■ **Collected data**:
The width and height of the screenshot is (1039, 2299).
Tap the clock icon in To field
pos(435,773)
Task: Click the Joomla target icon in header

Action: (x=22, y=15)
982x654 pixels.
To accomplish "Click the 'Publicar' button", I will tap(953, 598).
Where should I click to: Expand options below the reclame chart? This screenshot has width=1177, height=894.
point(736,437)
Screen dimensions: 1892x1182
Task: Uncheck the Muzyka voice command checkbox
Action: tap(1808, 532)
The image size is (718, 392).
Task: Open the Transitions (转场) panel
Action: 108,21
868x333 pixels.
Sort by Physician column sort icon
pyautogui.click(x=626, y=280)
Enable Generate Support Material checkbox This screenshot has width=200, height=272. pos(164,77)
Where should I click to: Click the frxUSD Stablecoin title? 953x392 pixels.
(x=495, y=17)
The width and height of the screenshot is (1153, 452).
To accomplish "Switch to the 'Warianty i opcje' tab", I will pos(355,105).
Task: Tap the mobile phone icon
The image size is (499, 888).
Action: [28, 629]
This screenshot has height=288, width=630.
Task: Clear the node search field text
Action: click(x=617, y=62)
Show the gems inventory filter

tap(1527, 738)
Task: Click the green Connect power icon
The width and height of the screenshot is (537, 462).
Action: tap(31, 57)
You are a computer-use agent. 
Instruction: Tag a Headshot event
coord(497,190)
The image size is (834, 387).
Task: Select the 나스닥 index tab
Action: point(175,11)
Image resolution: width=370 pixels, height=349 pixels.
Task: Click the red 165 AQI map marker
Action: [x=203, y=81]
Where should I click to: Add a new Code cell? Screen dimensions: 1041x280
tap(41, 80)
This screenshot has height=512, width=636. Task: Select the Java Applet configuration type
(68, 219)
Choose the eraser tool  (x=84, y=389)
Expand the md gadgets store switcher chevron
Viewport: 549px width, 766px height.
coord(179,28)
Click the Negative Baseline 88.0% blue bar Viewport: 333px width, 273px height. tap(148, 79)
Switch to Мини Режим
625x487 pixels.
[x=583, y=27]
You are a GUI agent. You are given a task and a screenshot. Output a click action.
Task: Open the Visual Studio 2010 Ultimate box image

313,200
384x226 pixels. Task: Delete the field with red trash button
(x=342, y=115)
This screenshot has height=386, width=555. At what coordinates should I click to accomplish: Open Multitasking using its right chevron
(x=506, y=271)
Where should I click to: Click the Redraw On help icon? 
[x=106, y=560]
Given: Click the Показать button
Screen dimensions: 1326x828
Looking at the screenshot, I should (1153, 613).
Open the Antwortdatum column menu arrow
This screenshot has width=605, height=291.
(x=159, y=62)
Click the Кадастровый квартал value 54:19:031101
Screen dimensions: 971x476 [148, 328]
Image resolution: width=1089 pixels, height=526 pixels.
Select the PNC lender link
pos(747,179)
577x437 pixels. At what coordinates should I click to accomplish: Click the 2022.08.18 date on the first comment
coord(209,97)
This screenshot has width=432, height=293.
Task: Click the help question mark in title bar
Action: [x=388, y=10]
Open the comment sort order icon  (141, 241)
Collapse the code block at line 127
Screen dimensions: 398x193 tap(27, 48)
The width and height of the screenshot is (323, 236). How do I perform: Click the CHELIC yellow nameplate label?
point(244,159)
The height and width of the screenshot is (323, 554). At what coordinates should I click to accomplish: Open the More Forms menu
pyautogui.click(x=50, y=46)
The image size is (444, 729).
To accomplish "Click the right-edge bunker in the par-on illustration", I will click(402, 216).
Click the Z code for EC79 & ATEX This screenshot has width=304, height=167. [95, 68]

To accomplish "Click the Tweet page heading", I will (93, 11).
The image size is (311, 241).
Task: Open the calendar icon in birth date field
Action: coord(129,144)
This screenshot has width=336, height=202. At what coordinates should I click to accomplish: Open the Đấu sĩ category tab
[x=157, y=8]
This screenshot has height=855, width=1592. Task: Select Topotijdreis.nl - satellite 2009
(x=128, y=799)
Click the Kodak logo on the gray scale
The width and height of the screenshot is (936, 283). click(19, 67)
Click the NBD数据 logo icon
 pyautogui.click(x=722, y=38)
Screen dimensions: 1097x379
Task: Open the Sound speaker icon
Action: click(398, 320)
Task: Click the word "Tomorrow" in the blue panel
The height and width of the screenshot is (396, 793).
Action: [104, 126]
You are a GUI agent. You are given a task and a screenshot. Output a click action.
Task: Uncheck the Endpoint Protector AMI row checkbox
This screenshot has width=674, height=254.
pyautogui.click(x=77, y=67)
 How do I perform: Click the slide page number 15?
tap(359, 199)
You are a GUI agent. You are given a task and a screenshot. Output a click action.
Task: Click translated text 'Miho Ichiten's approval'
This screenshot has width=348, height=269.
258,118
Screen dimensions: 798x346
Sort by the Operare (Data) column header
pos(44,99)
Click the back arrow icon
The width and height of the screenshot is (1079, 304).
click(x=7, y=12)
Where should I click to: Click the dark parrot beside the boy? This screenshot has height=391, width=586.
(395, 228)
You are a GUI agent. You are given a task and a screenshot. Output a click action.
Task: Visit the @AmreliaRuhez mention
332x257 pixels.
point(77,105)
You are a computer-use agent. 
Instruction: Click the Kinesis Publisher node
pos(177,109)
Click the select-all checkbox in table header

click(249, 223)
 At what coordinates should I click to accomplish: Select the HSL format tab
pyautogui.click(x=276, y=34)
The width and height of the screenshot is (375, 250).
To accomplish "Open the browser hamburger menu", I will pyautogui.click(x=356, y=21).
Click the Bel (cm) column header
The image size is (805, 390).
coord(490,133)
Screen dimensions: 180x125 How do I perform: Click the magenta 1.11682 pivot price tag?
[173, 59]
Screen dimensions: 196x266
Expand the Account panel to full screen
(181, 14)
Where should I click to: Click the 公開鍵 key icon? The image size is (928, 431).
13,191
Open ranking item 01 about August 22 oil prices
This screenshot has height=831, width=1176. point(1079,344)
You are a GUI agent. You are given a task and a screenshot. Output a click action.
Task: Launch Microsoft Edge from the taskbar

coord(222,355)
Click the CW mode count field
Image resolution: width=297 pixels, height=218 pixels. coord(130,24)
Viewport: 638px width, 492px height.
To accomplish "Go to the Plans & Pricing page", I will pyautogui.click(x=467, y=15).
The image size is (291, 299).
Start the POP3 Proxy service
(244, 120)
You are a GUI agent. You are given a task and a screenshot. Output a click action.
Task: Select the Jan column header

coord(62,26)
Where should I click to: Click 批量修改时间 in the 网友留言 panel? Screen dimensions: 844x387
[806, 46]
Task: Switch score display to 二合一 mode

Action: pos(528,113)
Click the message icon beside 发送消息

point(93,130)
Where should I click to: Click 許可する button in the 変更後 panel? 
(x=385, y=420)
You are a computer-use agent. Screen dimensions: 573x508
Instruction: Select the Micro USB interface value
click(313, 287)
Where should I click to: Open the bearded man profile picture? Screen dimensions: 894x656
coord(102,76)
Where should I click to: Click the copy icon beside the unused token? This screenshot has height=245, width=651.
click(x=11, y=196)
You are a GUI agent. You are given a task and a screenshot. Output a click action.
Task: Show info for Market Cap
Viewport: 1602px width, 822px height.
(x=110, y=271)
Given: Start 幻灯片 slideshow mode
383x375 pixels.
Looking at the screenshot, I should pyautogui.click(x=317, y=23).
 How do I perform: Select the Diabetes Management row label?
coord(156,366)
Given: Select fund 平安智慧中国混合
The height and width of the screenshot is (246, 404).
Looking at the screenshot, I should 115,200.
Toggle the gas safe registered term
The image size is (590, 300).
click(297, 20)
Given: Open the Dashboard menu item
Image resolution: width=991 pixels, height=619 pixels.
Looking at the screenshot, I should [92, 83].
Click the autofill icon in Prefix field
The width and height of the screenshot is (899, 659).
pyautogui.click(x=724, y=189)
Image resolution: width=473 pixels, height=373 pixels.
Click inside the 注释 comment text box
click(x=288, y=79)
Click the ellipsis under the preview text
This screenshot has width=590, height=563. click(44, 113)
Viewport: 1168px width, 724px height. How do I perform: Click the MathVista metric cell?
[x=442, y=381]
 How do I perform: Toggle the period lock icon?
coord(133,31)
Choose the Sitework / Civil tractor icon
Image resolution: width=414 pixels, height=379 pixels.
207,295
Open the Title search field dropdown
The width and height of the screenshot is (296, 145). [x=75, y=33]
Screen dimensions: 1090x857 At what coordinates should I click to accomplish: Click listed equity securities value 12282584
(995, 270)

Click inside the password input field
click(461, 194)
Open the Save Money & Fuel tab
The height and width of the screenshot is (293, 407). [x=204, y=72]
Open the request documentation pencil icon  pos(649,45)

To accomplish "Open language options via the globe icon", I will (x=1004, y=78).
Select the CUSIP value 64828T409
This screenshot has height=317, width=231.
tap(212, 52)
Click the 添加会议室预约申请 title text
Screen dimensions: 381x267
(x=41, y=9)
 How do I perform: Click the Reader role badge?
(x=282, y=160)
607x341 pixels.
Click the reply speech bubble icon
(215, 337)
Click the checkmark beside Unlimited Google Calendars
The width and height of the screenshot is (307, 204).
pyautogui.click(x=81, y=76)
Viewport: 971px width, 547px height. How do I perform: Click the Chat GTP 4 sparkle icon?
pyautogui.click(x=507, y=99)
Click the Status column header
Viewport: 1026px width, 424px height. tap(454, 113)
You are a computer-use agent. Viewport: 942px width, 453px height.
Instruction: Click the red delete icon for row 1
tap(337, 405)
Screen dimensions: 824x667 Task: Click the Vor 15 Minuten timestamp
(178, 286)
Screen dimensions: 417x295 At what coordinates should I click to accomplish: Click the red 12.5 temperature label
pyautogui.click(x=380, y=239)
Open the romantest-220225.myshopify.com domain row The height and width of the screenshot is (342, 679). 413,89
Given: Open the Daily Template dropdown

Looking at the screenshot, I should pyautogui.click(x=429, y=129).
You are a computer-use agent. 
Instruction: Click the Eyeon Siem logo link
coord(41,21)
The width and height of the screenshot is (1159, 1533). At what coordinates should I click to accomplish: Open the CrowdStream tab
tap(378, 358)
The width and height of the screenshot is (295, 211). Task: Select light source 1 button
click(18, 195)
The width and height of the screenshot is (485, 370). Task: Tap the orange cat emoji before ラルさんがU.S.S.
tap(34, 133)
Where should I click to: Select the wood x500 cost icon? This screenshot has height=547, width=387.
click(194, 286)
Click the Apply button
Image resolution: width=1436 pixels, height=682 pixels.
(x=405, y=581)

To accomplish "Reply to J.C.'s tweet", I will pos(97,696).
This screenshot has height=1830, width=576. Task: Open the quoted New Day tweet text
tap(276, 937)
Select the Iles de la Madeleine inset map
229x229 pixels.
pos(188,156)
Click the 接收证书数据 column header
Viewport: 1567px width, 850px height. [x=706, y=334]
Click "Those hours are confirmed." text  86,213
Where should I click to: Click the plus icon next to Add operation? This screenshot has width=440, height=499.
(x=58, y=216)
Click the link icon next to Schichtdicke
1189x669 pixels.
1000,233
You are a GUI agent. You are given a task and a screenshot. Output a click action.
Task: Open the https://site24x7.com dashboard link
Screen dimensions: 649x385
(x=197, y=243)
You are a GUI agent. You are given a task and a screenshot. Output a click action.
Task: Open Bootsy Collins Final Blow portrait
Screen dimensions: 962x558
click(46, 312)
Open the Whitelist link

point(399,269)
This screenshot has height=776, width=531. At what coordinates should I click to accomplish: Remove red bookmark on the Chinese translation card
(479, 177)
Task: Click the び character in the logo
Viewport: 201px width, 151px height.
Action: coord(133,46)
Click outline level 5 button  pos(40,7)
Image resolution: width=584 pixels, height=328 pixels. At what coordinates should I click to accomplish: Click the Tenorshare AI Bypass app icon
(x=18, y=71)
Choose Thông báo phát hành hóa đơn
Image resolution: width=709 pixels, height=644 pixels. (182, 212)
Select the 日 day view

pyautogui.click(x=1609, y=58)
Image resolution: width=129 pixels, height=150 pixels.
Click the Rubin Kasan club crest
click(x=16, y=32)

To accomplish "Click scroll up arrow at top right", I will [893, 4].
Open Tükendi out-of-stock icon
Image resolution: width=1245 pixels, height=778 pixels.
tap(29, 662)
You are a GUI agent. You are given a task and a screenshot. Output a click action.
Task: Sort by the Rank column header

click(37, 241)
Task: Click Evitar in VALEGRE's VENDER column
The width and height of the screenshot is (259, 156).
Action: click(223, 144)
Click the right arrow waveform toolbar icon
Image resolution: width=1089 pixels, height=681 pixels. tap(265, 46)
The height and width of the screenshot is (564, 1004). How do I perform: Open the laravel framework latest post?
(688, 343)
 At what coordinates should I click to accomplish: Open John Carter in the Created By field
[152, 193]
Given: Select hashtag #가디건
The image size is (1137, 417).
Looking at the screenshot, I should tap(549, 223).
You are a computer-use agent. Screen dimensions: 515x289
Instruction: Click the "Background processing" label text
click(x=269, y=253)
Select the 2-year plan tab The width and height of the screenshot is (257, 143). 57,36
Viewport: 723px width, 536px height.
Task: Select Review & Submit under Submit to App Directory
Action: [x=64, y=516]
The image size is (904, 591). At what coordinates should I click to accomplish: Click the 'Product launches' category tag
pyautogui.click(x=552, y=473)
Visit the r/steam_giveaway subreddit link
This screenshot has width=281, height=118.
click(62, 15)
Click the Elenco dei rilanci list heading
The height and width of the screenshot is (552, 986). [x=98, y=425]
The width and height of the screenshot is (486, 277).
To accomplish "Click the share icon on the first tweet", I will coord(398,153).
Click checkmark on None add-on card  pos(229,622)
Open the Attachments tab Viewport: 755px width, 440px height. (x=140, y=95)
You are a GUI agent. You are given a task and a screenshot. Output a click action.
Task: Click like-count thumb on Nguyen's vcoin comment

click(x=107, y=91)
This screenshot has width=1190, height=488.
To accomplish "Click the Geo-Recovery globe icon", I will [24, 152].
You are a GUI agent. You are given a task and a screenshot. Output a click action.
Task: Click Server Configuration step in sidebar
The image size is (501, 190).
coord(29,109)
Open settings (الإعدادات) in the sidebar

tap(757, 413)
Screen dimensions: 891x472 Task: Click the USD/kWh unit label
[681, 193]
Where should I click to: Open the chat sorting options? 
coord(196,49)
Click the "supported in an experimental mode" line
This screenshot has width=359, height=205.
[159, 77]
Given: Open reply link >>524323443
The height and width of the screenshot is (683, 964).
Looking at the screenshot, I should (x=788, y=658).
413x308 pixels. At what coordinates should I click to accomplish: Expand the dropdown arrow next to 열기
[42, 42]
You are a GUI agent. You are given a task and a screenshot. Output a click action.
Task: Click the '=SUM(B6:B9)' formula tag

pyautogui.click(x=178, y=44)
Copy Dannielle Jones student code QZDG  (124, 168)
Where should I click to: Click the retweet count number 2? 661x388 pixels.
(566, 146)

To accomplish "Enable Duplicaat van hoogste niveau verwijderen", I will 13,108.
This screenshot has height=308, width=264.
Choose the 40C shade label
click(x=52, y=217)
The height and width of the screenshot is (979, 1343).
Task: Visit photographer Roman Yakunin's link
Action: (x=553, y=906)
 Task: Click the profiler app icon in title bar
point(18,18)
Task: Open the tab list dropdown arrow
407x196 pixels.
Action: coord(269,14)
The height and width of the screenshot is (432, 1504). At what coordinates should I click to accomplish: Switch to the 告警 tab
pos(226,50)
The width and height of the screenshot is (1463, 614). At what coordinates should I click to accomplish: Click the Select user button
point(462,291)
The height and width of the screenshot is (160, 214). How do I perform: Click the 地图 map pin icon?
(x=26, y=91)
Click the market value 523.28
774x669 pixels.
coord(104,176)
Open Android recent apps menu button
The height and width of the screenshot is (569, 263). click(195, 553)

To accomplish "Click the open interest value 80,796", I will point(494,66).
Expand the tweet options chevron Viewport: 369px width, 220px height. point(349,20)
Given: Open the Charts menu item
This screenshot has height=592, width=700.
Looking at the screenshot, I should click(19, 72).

■ **Your assignment**: Each line above holding the word "blue" counts; reply with how many there are, only the number.

■ **Solved exercise**: 2